● What you need to do:
Go through the data below and transcribe it exactly. Omit the images.

● Materials provided:
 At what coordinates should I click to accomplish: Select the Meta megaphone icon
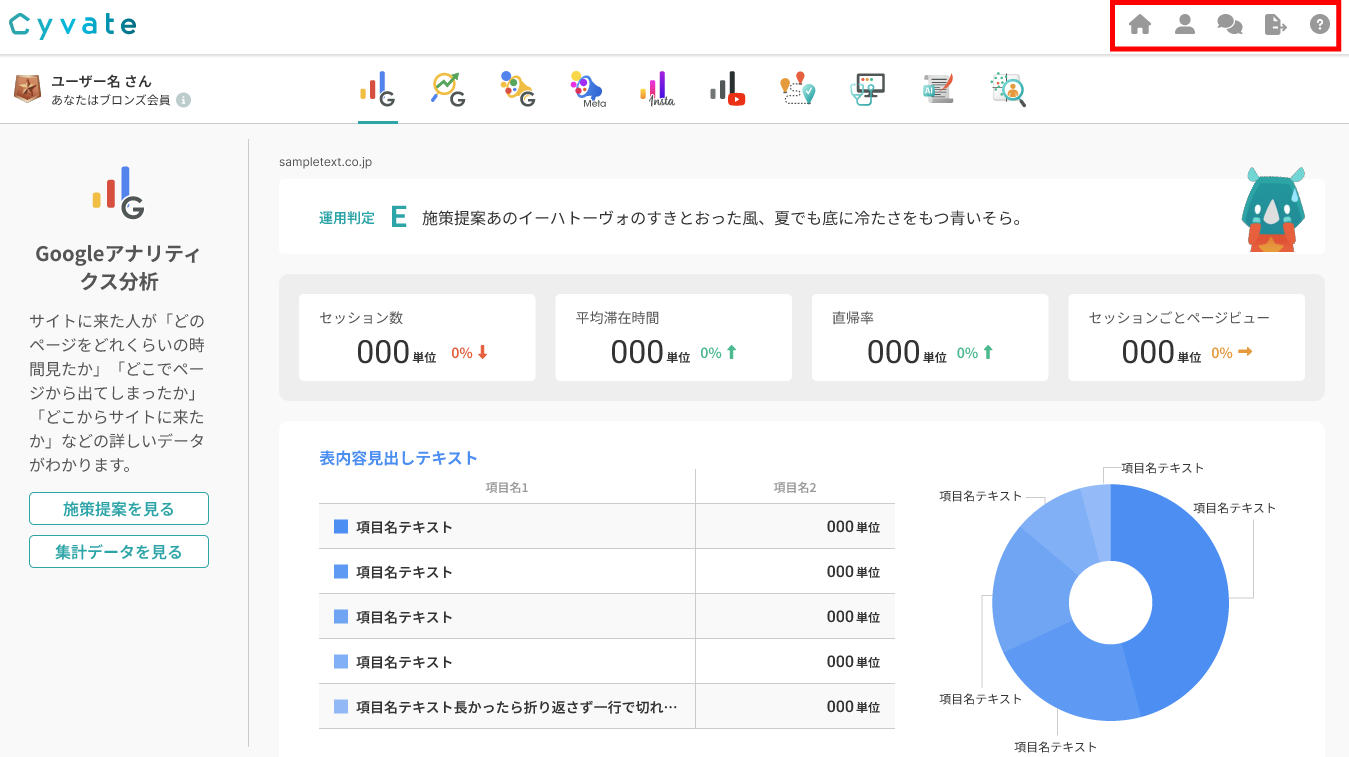(x=587, y=89)
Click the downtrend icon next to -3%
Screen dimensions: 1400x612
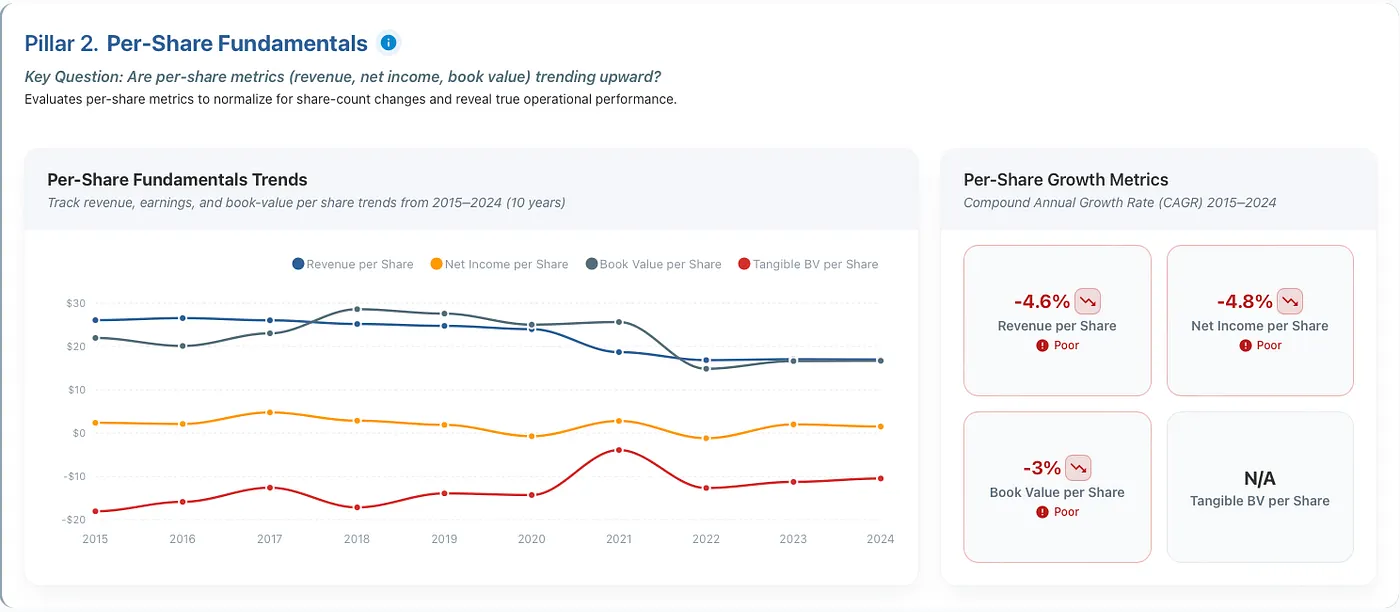click(1078, 467)
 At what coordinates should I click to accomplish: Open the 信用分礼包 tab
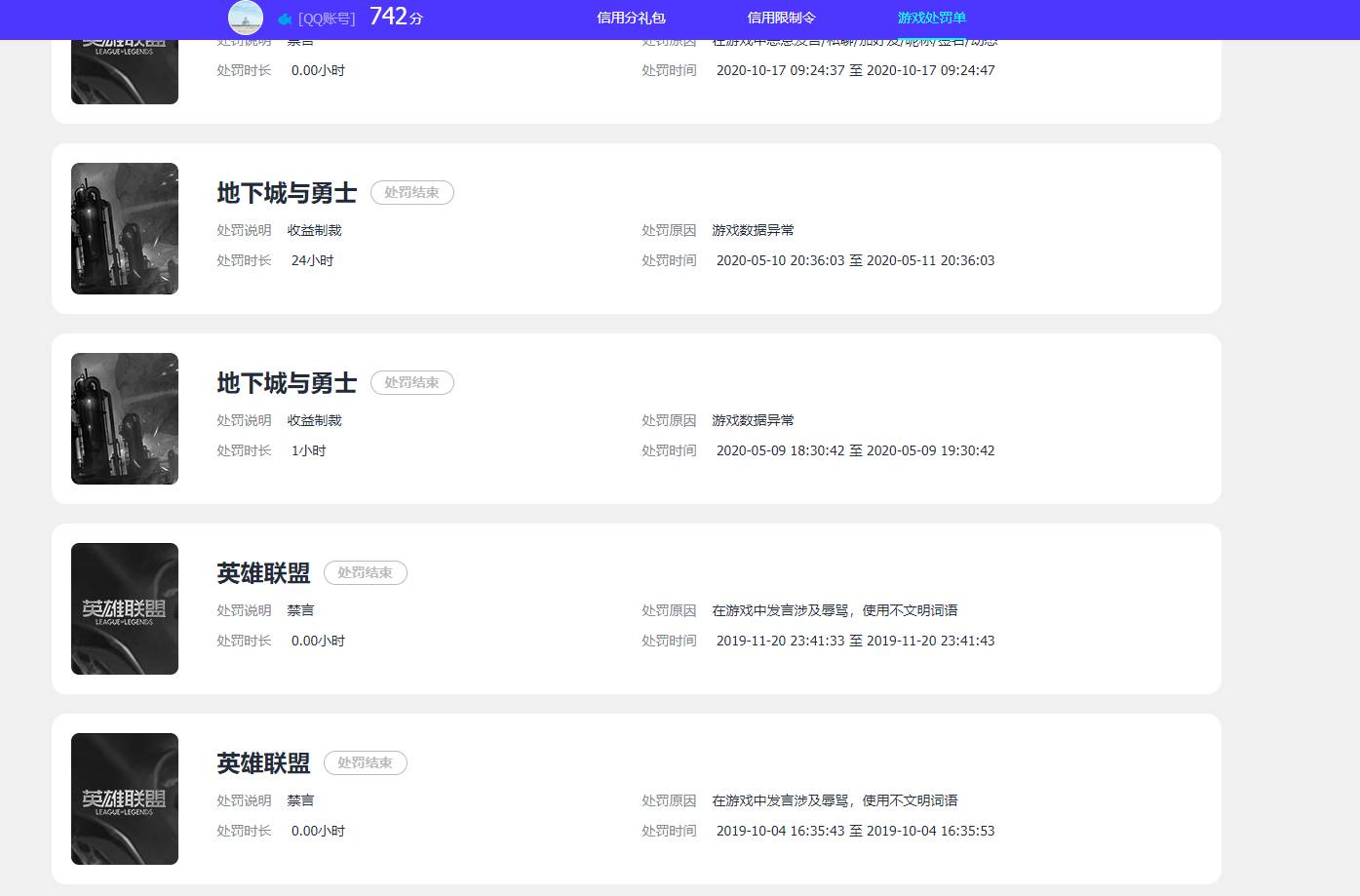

● Answer box:
 At what coordinates should I click to accomplish: Select the Meta megaphone icon
(x=587, y=89)
Click the downtrend icon next to -3%
Screen dimensions: 1400x612
click(1078, 467)
 At what coordinates should I click to accomplish: Open the 信用分礼包 tab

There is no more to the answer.